Australian researchers said on Thursday they had found the wreckage of Captain James Cook’s famous ship, the Endeavour, which sank off the coast of the US state of Rhode Island more than two hundred years ago.

Their research partners in the United States, however, called the announcement premature.

The Endeavour, on which the British explorer made a historic voyage to Australia and New Zealand between 1768 and 1771, was scuttled in Newport harbor during the American Revolutionary War.

I’m convinced it’s the Endeavor

“Since 1999 we have been investigating several 18th century wrecks in a two square mile (3.7 square kilometer) area where we believe the Endeavor sank,” Kevin Sumption, director of the Australian National Maritime Museum, said during a press conference on Thursday.

“Based on archival and archaeological evidence, I am convinced it is the Endeavour,” he said. But the Rhode Island Marine Archeology Project said it was too early to draw that conclusion.

A “breach of contract”

In a statement, the project’s executive director, DK Abbass, said the announcement constituted a “breach of contract” and added that “findings will be based on proper scientific process and not on Australian emotions or politics”.

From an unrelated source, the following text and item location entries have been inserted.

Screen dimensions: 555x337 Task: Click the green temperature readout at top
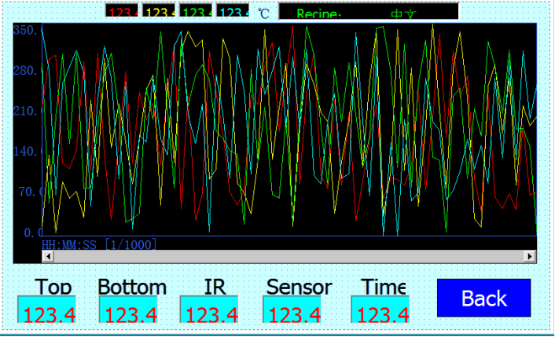point(196,13)
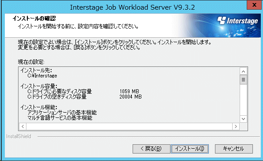Click the empty vertical scrollbar track below thumb
The image size is (263, 161).
click(243, 100)
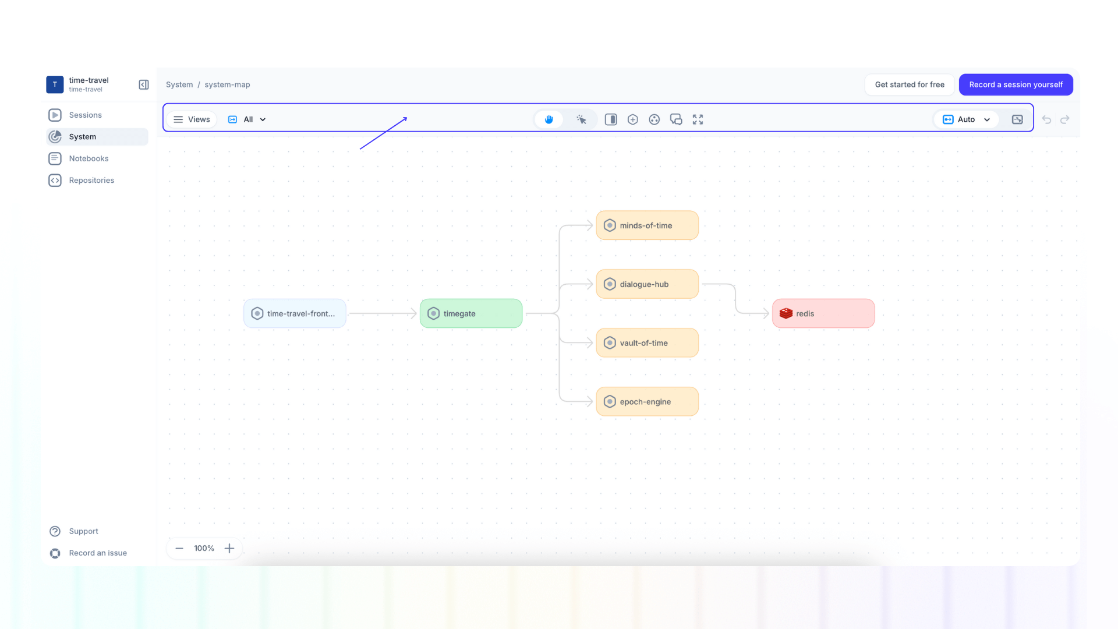This screenshot has width=1118, height=629.
Task: Enter fullscreen view of the map
Action: [698, 119]
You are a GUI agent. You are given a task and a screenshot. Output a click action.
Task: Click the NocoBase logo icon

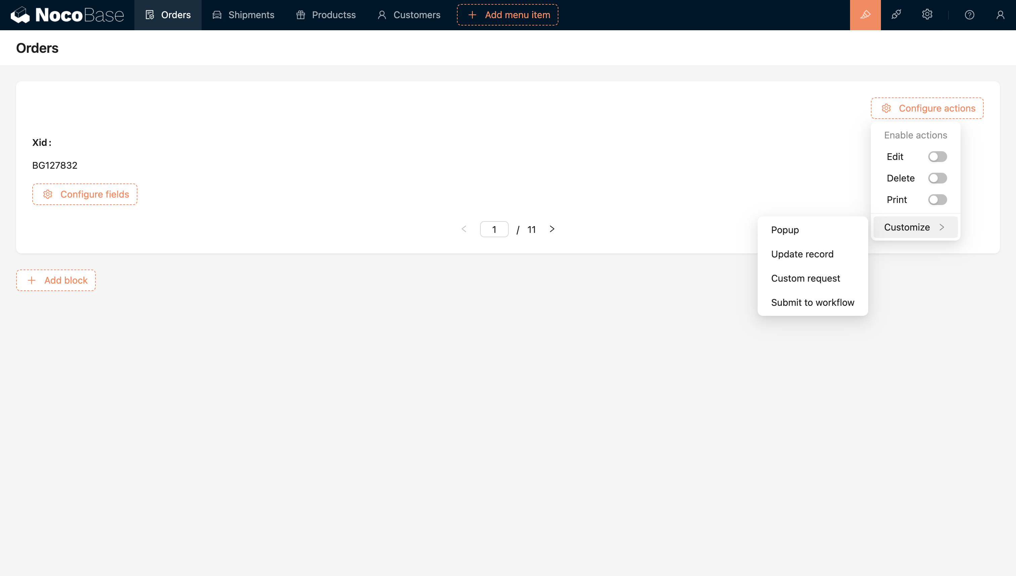point(20,15)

A spokesperson for the Australian National Maritime Museum replied that Ms Abbass was “entitled to have her own opinion on the vast amount of evidence accumulated”. The museum believes that this does not breach any contract.

The Endeavor is the ship on which Captain Cook sailed from England to Tahiti and then New Zealand before reaching Australia in 1770 and mapping the east coast of the continent.

When it sank in Newport Harbor in August 1778, the ship had been renamed Lord Sandwich and was being used by the British to hold prisoners of war during the American Revolution.

The British scuttled the ship, along with four others, to prevent a French fleet from entering Newport harbor to support the Americans.

This was a few months before Cook’s death in Hawaii in February 1779.

After two centuries at the bottom of the harbor, only around 15% of the Endeavor remains intact, according to the Australian National Maritime Museum.

“The focus now is on what can be done to protect and preserve it,” Mr Sumption said.